▶ Given task: Rewrite the text from the line containing "Toggle password visibility" through the line containing "[x=628, y=338]", replacing "blue button" with "green button" and changing nothing else. Omit the pictures.
──────── Supplied records
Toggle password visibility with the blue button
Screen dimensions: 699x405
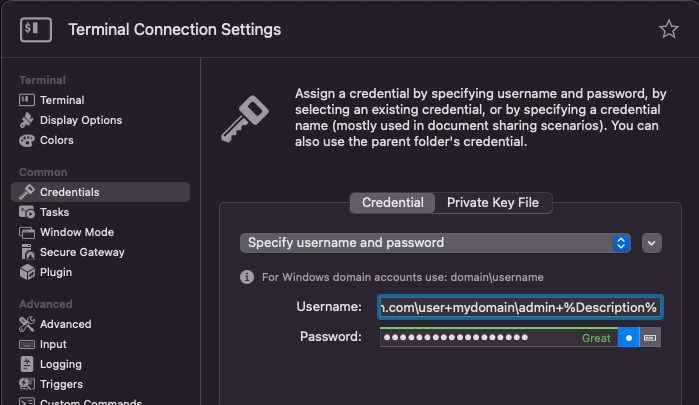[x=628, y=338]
────────────────
──────── Supplied records
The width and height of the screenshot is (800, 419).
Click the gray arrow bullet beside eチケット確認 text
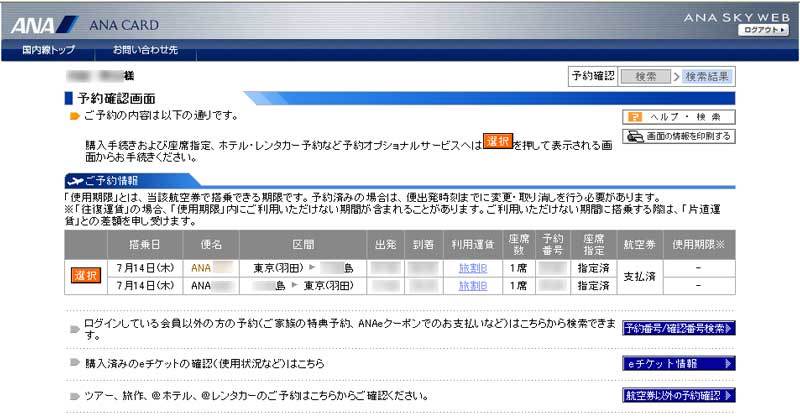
────────────────
▶ The output:
Toggle password visibility with the green button
Screen dimensions: 699x405
[x=628, y=338]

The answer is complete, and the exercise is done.